Gara released a lengthy news release laying out all of Dunleavy’s actions leading to this point (also worth pointing out is that the pro-Dunleavy PAC was almost entirely funded with contributions from his wealthy brother, Francis, and Bob Penney).
“The Governor did everything he could to drown out the voices of ordinary Alaskans from the political process. Campaigns will now be a battle between those who donate for good policy, and those who donate to undermine the public interest for personal and corporate benefit. I fear the good Alaskans who donate for reasons that have nothing to do with their own personal benefit will be vastly outspent by those seeking profit for themselves and their businesses,” said Gara. “It’s a sad day when you have to ask Alaskans who care about the state to donate as much as they can, to prevent the purchase of our elections by those who donate millions out of self-interest. This could have been prevented.”
So, what does that all mean?
The impact on the Alaska’s political landscape, like every other significant change we’re seeing to this year’s election system, is yet to be seen. I’ve talked with a few people involved with campaigning, here’s some quick observations:
Big, unlimited campaign contributions could pose a political liability for the candidate, which means that independent expenditure groups and PACs—which operate at arms-length from the candidate with a wink and a nod—will still have a place in the campaign world. That said, funneling money through a candidate’s campaign has the benefit of that money taking advantage of the candidate-specific advertising rates, therefore maximizing the money.
While it may be appealing as a candidate to make a pledge against taking contributions over a certain size, it would be a strategically poor move. The unlimited contributions are the new rules of the game, one person explained.
Money in politics has its limits. As we’ve seen plenty in recent history, whoever has the most money is not automatically the winner. Winning requires a good-enough candidate, a competent-enough campaign and money.
Money in politics has diminishing returns at some point, particularly on the legislative levels where local media buys are not hitting the right audience.
All that said, it’s also quite possible that candidates taking big contributions is not the political liability that many would hope. After all, when’s the last time a contribution became a big political flashpoint, let alone impacted the outcome?
To an extent, it undercuts the political sway that unions, which are limited by how much they can gather through payroll deductions, can have in elections… which is probably part of the point with swinging the doors wide open.
Personally speaking, I’m keenly interested on how this impacts the state’s campaign regulators, which are set to see their budget shrink this year. Even in the best of times, Alaska’s campaign finance data system is a mess. There are loads of innocent-enough errors: typos in addresses (Anchorage, for example, has 18 different spellings in this year’s contributions alone), typos in names, inconsistent labeling and a general failure to follow directions.
There’s also plenty of holes in how the agency’s mission of transparency is undermined by groups that are increasingly seeing the agency’s fines as a cost of doing business. Anchorage Mayor Dave Bronson kept much of his campaign’s activities a secret to the public until far after he was already in the mayor’s office, paying a $38,500 fine for doing so. In an increasingly big pool of money, those fines will be an increasingly small drop.

——

● OBJECTIVE 1: What fine did Anchorage Mayor Dave Bronson pay, according to the campaign finance passage?
The entries that follow bear no relation to the campaign finance passage.

——

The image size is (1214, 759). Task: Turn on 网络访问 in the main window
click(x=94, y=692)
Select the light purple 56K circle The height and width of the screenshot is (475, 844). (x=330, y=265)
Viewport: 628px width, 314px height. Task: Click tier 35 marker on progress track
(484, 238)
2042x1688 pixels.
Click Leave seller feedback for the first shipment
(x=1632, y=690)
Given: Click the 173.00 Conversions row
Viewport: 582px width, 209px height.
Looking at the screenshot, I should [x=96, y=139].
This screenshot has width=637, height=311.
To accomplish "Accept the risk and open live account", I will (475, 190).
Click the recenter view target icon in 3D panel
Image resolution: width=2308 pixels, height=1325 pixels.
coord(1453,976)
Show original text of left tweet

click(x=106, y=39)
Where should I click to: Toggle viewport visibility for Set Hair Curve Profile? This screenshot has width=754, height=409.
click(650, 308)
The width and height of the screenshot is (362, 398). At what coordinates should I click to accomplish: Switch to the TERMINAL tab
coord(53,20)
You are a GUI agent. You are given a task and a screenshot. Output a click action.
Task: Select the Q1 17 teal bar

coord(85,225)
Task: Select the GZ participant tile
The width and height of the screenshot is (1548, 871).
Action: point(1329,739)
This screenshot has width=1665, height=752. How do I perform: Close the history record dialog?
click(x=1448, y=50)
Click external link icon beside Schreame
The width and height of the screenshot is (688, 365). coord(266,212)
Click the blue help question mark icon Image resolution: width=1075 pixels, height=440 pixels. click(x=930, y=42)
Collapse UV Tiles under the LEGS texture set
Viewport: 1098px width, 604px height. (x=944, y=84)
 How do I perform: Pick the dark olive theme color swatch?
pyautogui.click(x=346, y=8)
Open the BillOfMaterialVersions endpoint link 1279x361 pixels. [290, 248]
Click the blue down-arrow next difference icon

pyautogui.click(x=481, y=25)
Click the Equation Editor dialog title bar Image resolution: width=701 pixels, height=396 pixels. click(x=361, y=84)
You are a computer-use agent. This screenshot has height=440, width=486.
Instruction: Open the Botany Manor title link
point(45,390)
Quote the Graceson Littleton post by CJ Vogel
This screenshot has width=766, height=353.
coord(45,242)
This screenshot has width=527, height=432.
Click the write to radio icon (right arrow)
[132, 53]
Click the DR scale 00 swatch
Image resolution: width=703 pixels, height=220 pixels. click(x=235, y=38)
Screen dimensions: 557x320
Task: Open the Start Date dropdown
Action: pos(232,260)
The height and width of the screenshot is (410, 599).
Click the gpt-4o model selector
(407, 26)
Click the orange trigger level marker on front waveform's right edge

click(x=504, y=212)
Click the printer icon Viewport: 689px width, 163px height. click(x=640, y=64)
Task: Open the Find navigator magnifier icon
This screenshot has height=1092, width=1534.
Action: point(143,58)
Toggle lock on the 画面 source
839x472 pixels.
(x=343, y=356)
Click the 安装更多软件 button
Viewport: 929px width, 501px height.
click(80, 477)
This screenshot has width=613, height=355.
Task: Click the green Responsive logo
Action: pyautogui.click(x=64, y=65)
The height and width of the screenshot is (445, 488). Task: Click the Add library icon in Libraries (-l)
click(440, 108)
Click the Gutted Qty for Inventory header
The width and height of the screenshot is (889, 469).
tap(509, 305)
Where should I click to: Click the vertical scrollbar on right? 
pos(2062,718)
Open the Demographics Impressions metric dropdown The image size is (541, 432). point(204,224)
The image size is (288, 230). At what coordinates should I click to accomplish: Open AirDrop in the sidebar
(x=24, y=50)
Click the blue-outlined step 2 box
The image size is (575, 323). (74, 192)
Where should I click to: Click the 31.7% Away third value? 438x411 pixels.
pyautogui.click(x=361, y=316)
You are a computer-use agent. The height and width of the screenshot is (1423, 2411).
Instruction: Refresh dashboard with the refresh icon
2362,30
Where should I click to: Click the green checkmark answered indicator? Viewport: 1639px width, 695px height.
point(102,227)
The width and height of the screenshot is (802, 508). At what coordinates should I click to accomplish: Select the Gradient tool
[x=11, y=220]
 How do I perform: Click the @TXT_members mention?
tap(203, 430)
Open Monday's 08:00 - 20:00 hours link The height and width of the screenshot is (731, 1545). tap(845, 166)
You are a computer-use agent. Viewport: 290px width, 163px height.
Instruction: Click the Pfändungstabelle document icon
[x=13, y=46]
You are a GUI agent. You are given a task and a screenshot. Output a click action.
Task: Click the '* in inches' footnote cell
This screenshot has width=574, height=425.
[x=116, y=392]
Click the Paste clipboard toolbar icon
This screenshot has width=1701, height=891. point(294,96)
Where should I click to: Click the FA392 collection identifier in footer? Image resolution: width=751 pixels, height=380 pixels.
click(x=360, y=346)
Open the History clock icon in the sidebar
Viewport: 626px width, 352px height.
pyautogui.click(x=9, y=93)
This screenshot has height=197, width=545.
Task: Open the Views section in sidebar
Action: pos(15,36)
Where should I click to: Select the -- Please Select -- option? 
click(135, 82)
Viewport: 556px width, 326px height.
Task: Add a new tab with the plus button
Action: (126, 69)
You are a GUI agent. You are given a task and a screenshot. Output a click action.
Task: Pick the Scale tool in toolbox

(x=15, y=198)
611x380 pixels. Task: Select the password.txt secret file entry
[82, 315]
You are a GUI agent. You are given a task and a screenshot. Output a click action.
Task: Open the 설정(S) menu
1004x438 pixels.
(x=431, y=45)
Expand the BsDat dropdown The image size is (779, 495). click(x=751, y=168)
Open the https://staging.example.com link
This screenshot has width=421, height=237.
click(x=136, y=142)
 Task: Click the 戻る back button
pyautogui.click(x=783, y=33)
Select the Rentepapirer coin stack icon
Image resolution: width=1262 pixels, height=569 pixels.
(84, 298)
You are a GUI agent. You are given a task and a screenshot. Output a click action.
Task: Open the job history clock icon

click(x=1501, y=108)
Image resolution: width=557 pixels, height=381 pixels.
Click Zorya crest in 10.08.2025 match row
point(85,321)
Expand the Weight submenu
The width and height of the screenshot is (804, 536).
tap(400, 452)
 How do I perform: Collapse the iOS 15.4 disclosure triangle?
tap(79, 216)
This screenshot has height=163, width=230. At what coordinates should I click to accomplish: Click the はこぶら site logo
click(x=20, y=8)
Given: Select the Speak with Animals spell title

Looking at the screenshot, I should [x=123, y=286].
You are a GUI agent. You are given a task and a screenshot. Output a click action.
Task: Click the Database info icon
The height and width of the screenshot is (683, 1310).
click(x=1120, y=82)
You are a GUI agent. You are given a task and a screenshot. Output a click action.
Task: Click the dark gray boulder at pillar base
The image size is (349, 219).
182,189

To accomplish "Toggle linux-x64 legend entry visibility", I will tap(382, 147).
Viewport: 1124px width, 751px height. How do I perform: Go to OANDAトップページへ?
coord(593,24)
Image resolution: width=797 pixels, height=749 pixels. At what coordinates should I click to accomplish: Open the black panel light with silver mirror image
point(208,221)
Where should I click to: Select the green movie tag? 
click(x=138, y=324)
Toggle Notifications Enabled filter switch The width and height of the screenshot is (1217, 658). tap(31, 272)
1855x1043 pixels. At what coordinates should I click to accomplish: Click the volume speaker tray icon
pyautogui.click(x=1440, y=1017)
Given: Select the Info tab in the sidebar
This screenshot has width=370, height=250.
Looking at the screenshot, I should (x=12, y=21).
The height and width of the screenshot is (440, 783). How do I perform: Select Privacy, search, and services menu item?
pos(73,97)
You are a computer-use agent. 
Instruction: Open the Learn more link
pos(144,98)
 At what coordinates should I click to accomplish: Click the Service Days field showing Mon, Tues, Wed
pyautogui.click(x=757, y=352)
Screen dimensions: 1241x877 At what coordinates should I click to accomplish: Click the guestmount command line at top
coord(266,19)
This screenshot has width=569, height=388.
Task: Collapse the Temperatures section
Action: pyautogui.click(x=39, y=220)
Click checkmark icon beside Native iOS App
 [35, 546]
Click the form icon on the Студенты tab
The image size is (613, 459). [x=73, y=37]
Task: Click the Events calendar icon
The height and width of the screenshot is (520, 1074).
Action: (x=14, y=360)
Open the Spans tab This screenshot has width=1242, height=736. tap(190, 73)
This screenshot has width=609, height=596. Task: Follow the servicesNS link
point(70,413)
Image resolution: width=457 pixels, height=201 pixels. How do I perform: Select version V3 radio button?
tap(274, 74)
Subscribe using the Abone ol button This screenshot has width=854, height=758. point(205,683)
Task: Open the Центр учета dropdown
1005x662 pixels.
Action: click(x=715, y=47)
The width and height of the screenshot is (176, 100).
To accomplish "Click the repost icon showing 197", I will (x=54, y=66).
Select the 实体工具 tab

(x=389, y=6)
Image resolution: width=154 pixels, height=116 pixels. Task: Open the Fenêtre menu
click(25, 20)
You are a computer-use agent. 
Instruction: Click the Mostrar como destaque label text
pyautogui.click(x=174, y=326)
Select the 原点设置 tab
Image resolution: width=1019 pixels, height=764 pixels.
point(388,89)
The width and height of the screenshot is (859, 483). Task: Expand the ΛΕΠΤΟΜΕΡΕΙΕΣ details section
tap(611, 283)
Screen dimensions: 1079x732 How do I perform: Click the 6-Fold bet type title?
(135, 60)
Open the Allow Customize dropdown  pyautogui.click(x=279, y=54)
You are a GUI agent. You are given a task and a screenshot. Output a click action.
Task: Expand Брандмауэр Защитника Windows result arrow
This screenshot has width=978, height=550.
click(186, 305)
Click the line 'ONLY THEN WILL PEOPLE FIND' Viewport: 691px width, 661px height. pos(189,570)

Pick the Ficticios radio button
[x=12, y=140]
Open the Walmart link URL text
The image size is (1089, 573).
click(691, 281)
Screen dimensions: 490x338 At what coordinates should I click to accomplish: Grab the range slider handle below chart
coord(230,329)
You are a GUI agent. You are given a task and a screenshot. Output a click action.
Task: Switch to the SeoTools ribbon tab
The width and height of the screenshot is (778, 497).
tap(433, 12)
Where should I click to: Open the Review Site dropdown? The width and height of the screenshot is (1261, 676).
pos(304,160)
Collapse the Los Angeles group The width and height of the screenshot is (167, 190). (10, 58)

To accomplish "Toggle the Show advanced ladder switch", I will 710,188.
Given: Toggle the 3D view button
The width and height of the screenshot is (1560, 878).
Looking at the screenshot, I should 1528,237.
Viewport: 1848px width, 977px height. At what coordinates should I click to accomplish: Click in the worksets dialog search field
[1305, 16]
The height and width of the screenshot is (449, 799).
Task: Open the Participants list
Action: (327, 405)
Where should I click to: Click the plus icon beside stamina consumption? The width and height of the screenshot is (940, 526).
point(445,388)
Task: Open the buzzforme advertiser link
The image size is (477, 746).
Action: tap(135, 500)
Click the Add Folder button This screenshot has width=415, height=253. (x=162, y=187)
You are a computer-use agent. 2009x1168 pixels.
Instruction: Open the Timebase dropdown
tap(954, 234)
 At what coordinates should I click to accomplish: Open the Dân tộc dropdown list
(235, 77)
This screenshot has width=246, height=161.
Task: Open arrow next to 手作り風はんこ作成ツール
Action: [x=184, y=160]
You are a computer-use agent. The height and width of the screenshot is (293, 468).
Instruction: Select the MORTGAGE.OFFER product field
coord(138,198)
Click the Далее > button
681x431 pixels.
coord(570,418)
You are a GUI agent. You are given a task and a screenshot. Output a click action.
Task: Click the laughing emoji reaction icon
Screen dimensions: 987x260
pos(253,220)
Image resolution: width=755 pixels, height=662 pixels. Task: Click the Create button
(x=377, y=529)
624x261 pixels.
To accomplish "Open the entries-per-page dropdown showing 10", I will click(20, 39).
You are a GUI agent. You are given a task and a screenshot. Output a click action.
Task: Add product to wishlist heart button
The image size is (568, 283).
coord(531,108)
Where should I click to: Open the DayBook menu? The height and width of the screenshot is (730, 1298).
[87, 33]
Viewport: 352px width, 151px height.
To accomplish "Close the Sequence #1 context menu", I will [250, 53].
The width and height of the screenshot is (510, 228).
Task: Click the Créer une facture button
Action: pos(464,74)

——

● OBJECTIVE 2: Reproduce the entries verbatim, starting at the line that contains "Open the History clock icon in the sidebar" and ending after the line that contains "click(x=1120, y=82)".

● TASK RESPONSE 1: He paid a $38,500 fine.

● TASK RESPONSE 2:
Open the History clock icon in the sidebar
Viewport: 626px width, 352px height.
pyautogui.click(x=9, y=93)
This screenshot has height=197, width=545.
Task: Open the Views section in sidebar
Action: pos(15,36)
Where should I click to: Select the -- Please Select -- option? 
click(135, 82)
Viewport: 556px width, 326px height.
Task: Add a new tab with the plus button
Action: (126, 69)
You are a GUI agent. You are given a task and a screenshot. Output a click action.
Task: Pick the Scale tool in toolbox

(x=15, y=198)
611x380 pixels. Task: Select the password.txt secret file entry
[82, 315]
You are a GUI agent. You are given a task and a screenshot. Output a click action.
Task: Open the 설정(S) menu
1004x438 pixels.
(x=431, y=45)
Expand the BsDat dropdown The image size is (779, 495). click(x=751, y=168)
Open the https://staging.example.com link
This screenshot has width=421, height=237.
click(x=136, y=142)
 Task: Click the 戻る back button
pyautogui.click(x=783, y=33)
Select the Rentepapirer coin stack icon
Image resolution: width=1262 pixels, height=569 pixels.
(84, 298)
You are a GUI agent. You are given a task and a screenshot. Output a click action.
Task: Open the job history clock icon

click(x=1501, y=108)
Image resolution: width=557 pixels, height=381 pixels.
Click Zorya crest in 10.08.2025 match row
point(85,321)
Expand the Weight submenu
The width and height of the screenshot is (804, 536).
tap(400, 452)
 How do I perform: Collapse the iOS 15.4 disclosure triangle?
tap(79, 216)
This screenshot has height=163, width=230. At what coordinates should I click to accomplish: Click the はこぶら site logo
click(x=20, y=8)
Given: Select the Speak with Animals spell title

Looking at the screenshot, I should [x=123, y=286].
You are a GUI agent. You are given a task and a screenshot. Output a click action.
Task: Click the Database info icon
The height and width of the screenshot is (683, 1310).
click(x=1120, y=82)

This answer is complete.